If someone cannot draw a picture of a clock showing a certain time of day, say 8 o'clock, it means they are having an issue with their Executive Brain Function. The Executive Brain function is like the conductor of the orchestra....if it is compromised, the players have no idea WHAT to do or WHAT is going on. A compromised Executive Brain function indicates dementia and/or Alzheimer's is going on. My mother was diagnosed in 2016 and her version of a clock was a blob......and didn't resemble a clock in any way, shape or form. She was also having a lot of trouble with everyday tasks and remembering things in general. But it showed primarily that she was unfit to live alone and needed help with ADLs.
While she's declined cognitively since 2016, she still has times where she is perfectly lucid, tricking many people into thinking she's fine & dandy. Like WHY are YOU here in a Memory Care facility??? There is obviously nothing wrong with you! Ha. That is known as Showtiming, and my mother wins the Oscar Award for that talent year in and year out. She can make great small talk, relying on embedded memory of old chit chat learned years ago, and sound like she's 100% normal. In fact, she's been very lucid in general the past 3 weeks, coming off of a few month period of word salad and general confusion and misery 24/7.
My point? The confusion comes and goes. Each day is different, keeping everyone (including the patient) completely off kilter and not sure WHAT'S going on.
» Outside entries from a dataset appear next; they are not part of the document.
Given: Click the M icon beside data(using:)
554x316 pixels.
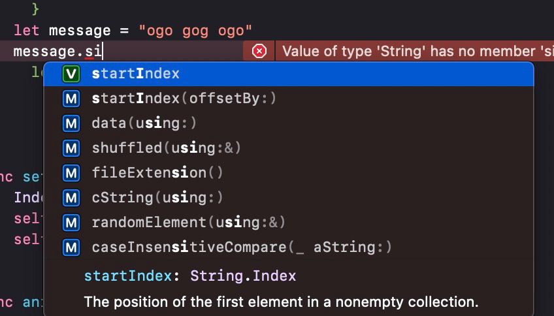Looking at the screenshot, I should (71, 123).
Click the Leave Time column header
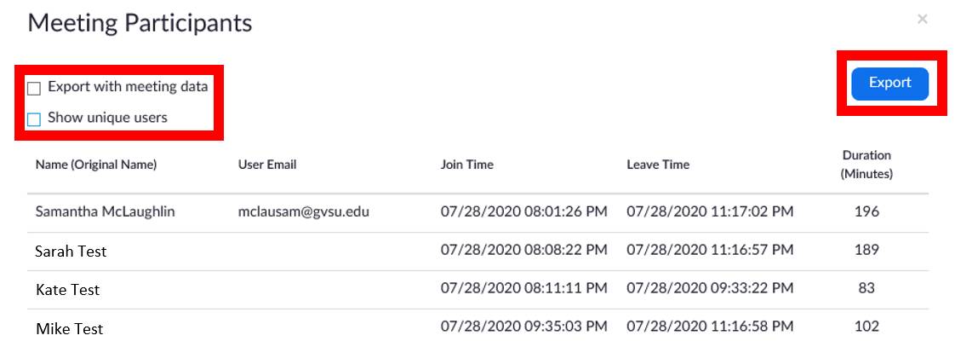The image size is (955, 347). (x=658, y=165)
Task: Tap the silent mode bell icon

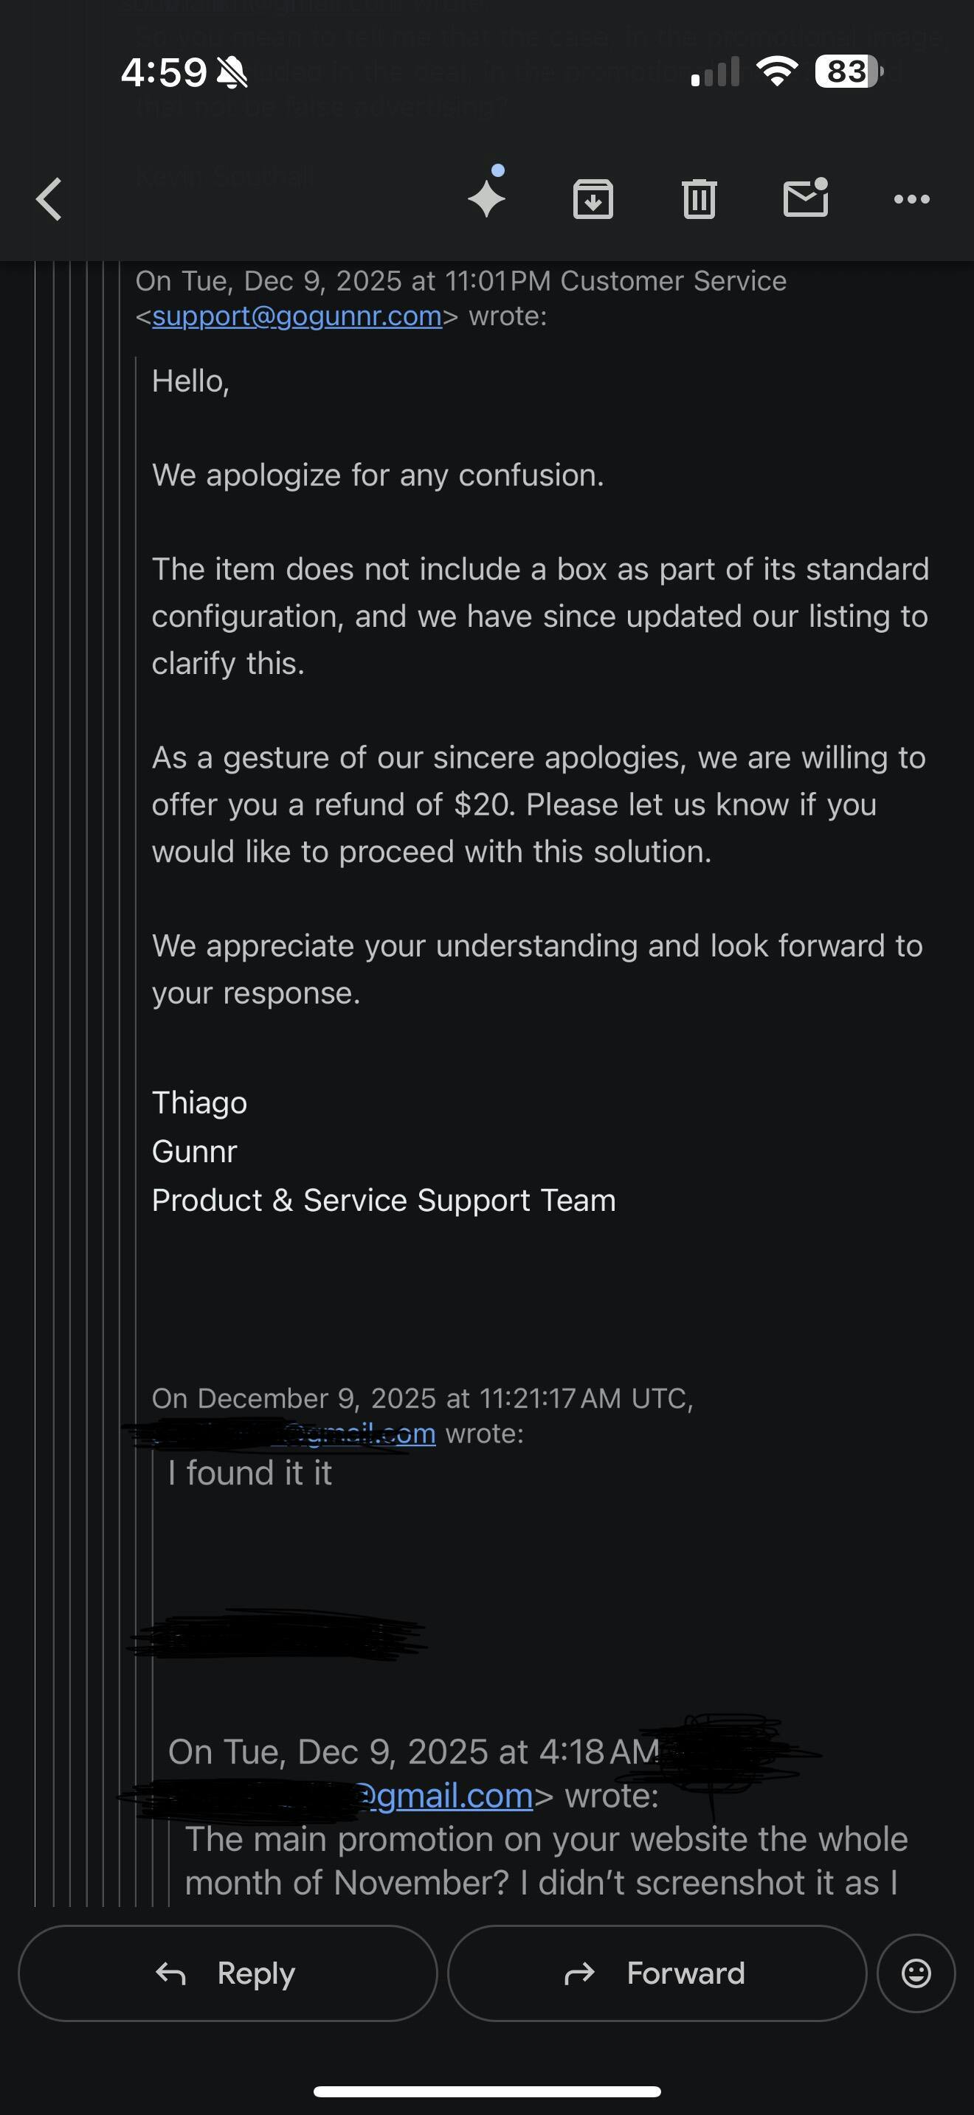Action: [x=232, y=74]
Which is one of the reasons dementia sucks SO bad and robs everyone in its path of a good life.
Keep your dad comfortable and as happy as possible, that's my suggestion. Don't drag him back & forth to tons of doctors for lots of different medications and diagnoses. For what? To extend his life by a short while? Instead, allow him the privilege of enjoying to the fullest what's LEFT of his life. Dementia and CHF and lower bundle blocks (my DH just had a pacemaker put in last July for that, by the way, after fainting and falling off the back of a truck, but he's 62) and kidney disease will rob him of his life anyway. Why wreck what's left of it with doctors and needles and tests and all that crapola?
When my dad was 90, he fell and broke his hip. At that time, we found he had a brain tumor via an MRI. He hated that test SO much, he was SO stressed out and traumatized by it, that I promised him Never Again Dad. And I stuck to my word, right to the very end of his life when it became necessary for another MRI to keep him at his ALF with hospice. I was told to get him an MRI every 3 MONTHS. And I said WHAT FOR? He was living his last days as it was. Why stress him out further?
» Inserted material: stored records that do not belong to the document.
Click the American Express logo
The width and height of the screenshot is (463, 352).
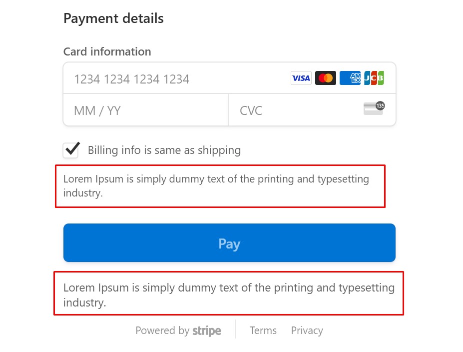point(350,78)

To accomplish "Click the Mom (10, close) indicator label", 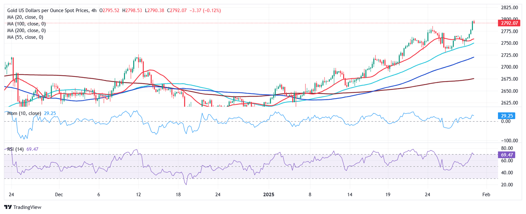I will (24, 113).
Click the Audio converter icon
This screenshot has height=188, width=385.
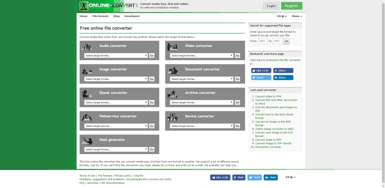[x=87, y=46]
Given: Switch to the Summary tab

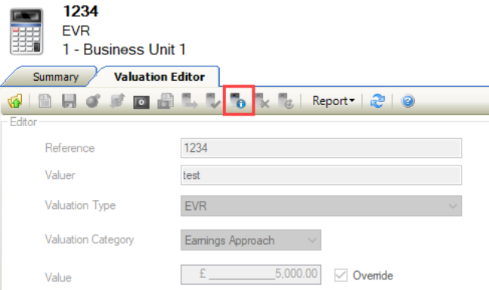Looking at the screenshot, I should 55,77.
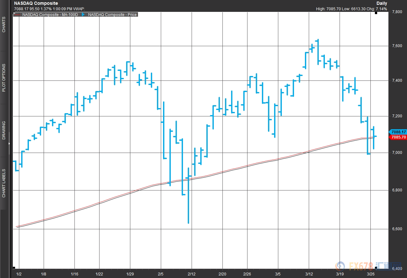Select the NASDAQ Composite - MA-100D legend entry
Viewport: 407px width, 278px height.
(x=50, y=14)
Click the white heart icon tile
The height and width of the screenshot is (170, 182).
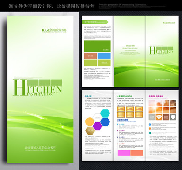[x=173, y=117]
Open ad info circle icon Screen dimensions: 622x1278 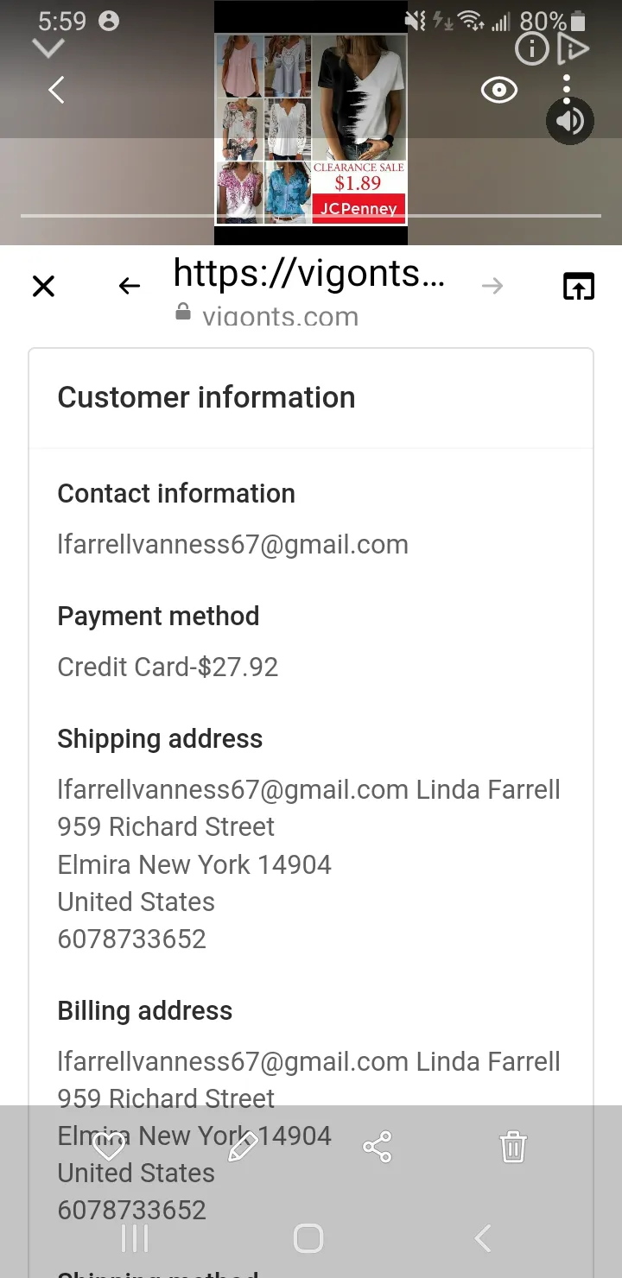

So he lived the last 11 months of his life in peace and happiness with my mother, never realizing his brain tumor was killing him. And after his last MRI at the ER, the tumor took his life in 19 days. He was kept totally comfortable with hospice care, and I will be forever grateful for the route we took with him.
Allow your dad's last days to be as peaceful as possible, my friend. Bless you for all you're doing, and for giving him a dignified life, right to the very end
"last days to be as peaceful as possible". Yes.